Si 2016 ha sido declarado por Bergoglio Año Santo extraordinario, Hou Hsiao-Hsien desató en 2015 con The Assassin el éxtasis colectivo y colectivizado vía redes sociales y crónicas festivaleras. Se suponía que la incursión del director taiwanés en el wuxia iba a conectar con el público a la manera de Ang Lee (Tigre y Dragón [Crouching Tiger, Hidden Dragon, 2000]) o Zhang Yimou (Hero [íd., 2002]). En su lugar, conectó con los cinéfilos que abandonaron hace tiempo a los mencionados directores. Lo hizo renunciando a dos principios. El primero, aunque parezca obvio dada la temática, el de realidad. Con su adscripción al género de espadachines logró lo que solo le permitieron amagar las rumiaduras cinéfilas de Café Lumière (Kôhî Jikô, 2004) y El vuelo del globo rojo (Le voyage du ballon rouge, 2007): su desconexión con el retrato de una identidad taiwanesa que, a la postre, llegó a ser el de su propio cine, interrumpiéndolo en la contemporaneidad socialmente comatosa de Millennium Mambo (íd., 2001) y Tiempos de amor, juventud y libertad (Three Times, 2005). La otra renuncia de Hou fue aún más arriesgada: la lealtad al género que abordaba —y, por tanto, a sus fans. Abandonado el escenario de lo real, The Assassin tampoco se acoge a los códigos del wuxia más que en la superficie. Las historias de justicia, lealtad y fuertes sentimientos que lleva a cuestas cada personaje del género, así como los combates que puntúan sus intersecciones, parecen subordinados al planteamiento estético general de la cinta, y no al revés. El uso del formato 4:3, la fotografía en blanco y negro, la perspectiva velada por objetos interpuestos entre el objetivo y los actores, los movimientos de cámara que riman con los de los cuerpos, en lugar de integrar estos en un relato a su vez fracturado por el montaje; todo ello nos hace conscientes de una mirada poética, externa a la narración y sus codificaciones.

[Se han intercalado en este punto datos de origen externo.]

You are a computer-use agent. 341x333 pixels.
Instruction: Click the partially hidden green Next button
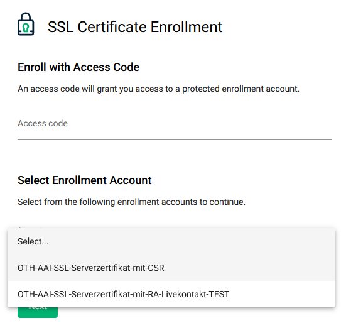38,312
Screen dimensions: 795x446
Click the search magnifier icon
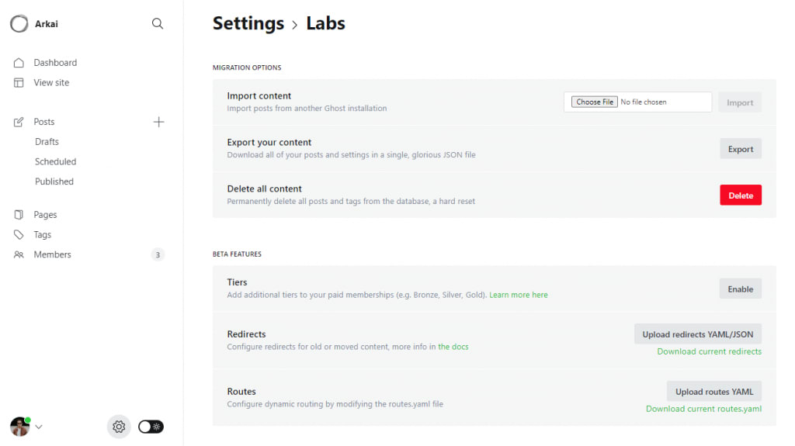click(158, 24)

Antes que lanzarse al desafío artúrico de desentrañar esta mirada, el grueso de la crítica se ha limitado a celebrar su mera existencia, como si espejara su propia sensibilidad o su ideal de virtud cinematográfica. Pero la única imagen reconocible en este happening de hipérboles ensimismadas, orientalismo y, en algunos casos, un desprecio elitista al propio género wuxia —del que Hou puede distanciarse, pero en modo alguno desdeñar—, es la del vacío. Un vacío retratado a cada selfie en espacios restringidos para acreditados o a cada invasión del timeline de las redes por pantallazos regocijados en su captura de lo trivial, y del que a su paso por festivales solo han podido escapar autores de la integridad de Apichatpong Weerasethakul o Shinya Tsukamoto. Un vacío similar se ha cernido como una sombra sobre la última etapa de la filmografía de Hou Hsiao-Hsien, sumida en un proceso de desprendimiento de lo real no muy diferente al de los jóvenes taiwaneses alienados que describe en dicha etapa, y al que, sin embargo, se ha respondido con loas y seminarios entregados a la eucaristía de lo formal, como quien admira la belleza acrobática de un salto desde la azotea. Lo que hace de The Assassin una obra maestra, así como un posible comienzo del hilo de Ariadna para los verdaderamente interesados en recorrer su laberinto poético —inabarcable en una reseña—, es un elemento que arraiga el poema, abortando el éxodo de Hou y sus seguidores del principio de realidad: la interpretación de Shu Qi.
En un año poblado de lecturas interesadas sobre roles de género a raíz de las últimas entregas de las sagas de Star Wars o Mad Max, apenas se ha hablado de un trabajo que aúna la expresividad corporal de las artes escénicas con los matices que requieren los planos cinematográficos más exigentes, para al cabo dar vida al personaje femenino (y no femenino) más completo del año. Shu Qi y los contrastes que expresa entre plenitud física y duda circunspecta, entre Shakespeare y Dostoievski, o entre la belleza resaltada por el empaque visual y el horror inminente que este omite, conectan la mirada poética de Hou con ese sustrato de humanidad que anhela… y que, irónicamente, es propio del wuxia. Para quien lo quiera seguir, la actriz sugiere un camino para la crítica y el cine de los años venideros: atreverse a contradecir las imágenes con el propio trabajo, en lugar de arroparlo con ellas. En suma, dejar de celebrar a los poetas para celebrar la vida a la que (supuestamente) cantan.